RFR: 8253821: Improve ByteBuffer performance with GCM

Anthony Scarpino ascarpino at openjdk.java.net
Tue Oct 6 05:03:46 UTC 2020


On Tue, 29 Sep 2020 20:22:55 GMT, Anthony Scarpino <ascarpino at openjdk.org> wrote:

> 8253821: Improve ByteBuffer performance with GCM

I'd like a review of this change.  They are two performance improvements to AES-GCM, the larger being the usage with
ByteBuffers.  Below are the details of the change and are listed in the JBS bug description, any future comments will
be applied to the bug:

There were two areas of focus, the primary is when direct bytebuffers are used with some crypto algorithms, data is
copied to byte arrays numerous times, causing unnecessary memory allocation and bringing down performance.  The other
focus was the non-direct bytebuffer output arrays.

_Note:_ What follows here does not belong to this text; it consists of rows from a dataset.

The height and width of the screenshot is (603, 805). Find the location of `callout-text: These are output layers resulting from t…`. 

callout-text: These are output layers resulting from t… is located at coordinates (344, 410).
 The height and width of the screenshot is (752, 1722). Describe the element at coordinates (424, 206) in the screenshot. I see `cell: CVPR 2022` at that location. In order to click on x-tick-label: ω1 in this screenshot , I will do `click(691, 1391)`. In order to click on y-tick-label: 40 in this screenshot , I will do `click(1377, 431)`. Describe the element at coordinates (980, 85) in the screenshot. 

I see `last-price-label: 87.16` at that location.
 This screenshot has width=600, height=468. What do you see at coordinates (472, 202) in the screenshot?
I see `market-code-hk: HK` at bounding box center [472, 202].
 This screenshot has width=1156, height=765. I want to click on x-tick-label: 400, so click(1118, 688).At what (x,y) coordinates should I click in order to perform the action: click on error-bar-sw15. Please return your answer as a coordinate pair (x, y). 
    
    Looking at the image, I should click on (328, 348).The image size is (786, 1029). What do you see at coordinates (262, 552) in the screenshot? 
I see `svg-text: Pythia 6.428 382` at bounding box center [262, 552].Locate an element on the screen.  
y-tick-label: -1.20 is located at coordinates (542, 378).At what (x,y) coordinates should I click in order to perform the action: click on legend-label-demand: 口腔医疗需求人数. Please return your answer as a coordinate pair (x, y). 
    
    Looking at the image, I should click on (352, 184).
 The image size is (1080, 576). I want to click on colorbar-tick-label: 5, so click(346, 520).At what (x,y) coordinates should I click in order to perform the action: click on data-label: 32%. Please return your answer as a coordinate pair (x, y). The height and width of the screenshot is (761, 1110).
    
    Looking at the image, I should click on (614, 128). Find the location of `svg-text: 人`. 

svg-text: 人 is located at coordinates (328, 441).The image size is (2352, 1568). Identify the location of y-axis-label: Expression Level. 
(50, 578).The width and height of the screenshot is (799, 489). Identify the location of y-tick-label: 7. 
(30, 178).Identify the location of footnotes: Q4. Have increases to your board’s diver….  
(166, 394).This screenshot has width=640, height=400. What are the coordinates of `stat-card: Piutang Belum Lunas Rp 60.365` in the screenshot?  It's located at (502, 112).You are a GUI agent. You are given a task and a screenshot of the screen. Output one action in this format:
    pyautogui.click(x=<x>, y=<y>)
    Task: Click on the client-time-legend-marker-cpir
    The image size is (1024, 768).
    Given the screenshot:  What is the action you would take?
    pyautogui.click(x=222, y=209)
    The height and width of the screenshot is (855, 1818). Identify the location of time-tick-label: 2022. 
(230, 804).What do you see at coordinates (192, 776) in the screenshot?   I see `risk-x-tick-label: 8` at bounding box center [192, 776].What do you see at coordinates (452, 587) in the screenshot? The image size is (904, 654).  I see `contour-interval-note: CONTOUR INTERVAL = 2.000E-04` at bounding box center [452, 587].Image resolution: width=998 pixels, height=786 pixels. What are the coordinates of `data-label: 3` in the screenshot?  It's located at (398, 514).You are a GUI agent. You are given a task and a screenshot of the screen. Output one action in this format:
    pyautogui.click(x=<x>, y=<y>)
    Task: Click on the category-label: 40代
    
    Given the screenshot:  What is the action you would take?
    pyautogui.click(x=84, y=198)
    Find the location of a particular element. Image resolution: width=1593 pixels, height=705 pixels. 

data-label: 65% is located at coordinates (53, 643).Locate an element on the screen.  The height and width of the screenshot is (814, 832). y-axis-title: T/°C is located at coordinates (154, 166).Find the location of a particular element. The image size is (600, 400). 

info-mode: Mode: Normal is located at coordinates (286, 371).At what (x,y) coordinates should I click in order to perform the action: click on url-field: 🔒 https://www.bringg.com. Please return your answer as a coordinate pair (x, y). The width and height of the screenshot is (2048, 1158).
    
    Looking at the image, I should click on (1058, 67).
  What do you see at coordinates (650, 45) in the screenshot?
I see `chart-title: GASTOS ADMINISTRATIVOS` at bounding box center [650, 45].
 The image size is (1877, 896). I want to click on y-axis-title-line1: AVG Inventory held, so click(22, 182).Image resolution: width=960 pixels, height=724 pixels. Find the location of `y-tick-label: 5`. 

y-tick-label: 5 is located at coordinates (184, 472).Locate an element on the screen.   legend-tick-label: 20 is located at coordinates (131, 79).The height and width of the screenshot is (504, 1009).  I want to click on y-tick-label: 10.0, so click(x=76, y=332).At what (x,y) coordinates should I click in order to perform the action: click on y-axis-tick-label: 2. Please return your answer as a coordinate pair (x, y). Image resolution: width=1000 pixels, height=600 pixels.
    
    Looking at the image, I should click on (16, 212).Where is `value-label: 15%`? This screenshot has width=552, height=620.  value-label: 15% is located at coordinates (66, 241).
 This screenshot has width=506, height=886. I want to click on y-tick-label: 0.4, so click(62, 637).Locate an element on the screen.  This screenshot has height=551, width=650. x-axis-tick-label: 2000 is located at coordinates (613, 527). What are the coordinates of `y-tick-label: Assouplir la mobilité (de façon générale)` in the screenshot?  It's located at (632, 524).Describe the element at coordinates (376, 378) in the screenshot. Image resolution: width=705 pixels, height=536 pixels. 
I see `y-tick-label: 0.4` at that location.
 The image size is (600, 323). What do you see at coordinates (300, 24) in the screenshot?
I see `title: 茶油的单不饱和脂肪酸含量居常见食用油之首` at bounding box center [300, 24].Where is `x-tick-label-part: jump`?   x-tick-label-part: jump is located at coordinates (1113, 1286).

This change comes in multiple parts:
1)  Changing CipherCore to not allocate a new output array if the existing array is large enough.  Create a new array
only if the length is not enough.  The only SunJCE algorithm that has special output needs is GCM which can be dealt
with elsewhere.  2) AESCipher has a one-size-fits-all approach to bytebuffers.  All encryption and decryption is done
in byte arrays.  When the input data is a byte array or a bytebuffer backed by a byte array, this is ok.  However when
it is a direct buffer, the data is copied into a new byte array.  Unfortunately, this hurts SSLEngine which uses direct
buffers causing multiple copies of data down to the raw algorithm.  Additionally GCM code and other related classes had
to be changed to allow ByteBuffers down to the algorithm where it can be copied into a fixed size byte array that can
be reused.  Code without this modifications running JFR with Flink, a performance test, shows ~150GB of byte array
allocation in one minute of operation, afterward 7GB. 3) GCM needed some reworking of the logic.  Being an
authenticated cipher, if the GHASH check fails, the decryption fails and no data is returned.  The existing code would
perform the decryption at the same time as the GHASH check, which current design offers no parallel performance
advantage.  Performing GHASH fully before decryption prevents allocating output data and perform unneeded operations if
the GHASH is failed.  If GHASH is successful, in-place operations can be performed directly to the buffer without
allocating an intermediary buffer and then copying that data. 4) GCTR and GHASH allocating a fixed buffer size if the
data size is over 1k when going into an intrinsic.  At this time copying data from the bytebuffer into a byte array for
the intrinsic to work on it is required.  We cannot eliminate the copy, but we can reduce the size of the allocated
buffer.  There is little harm in creating a maximum size this buffer can be and copy data into that buffer repeatedly
until it is finished.  Having the maximum size at 4k does produce slightly faster top-end performance at times, but
inconsistent results and an increase in memory usage from 7GB to 17GB have been inconclusive to increase the buffer
size. 5) Using bytebuffers allows for using duplicate() which lets the code easier chop up the data without unnecessary
copying

The CipherCore change provided a 6% performance gains for GCM with byte array based data, such as SSLSocket and direct
API calls.  Similar performance gains should be evident with other algorithms using this method.

The GCM bytebuffer and logic changes produced a 16% increase in performance in the Flink test.  This is limited to only
GCM as the other algorithms still use bytebuffer-to-byte array copy method.  Doing similar work on other algorithms
would provide less of a performance gain because of the complexities of GCM and are have diminishing usage in TLS.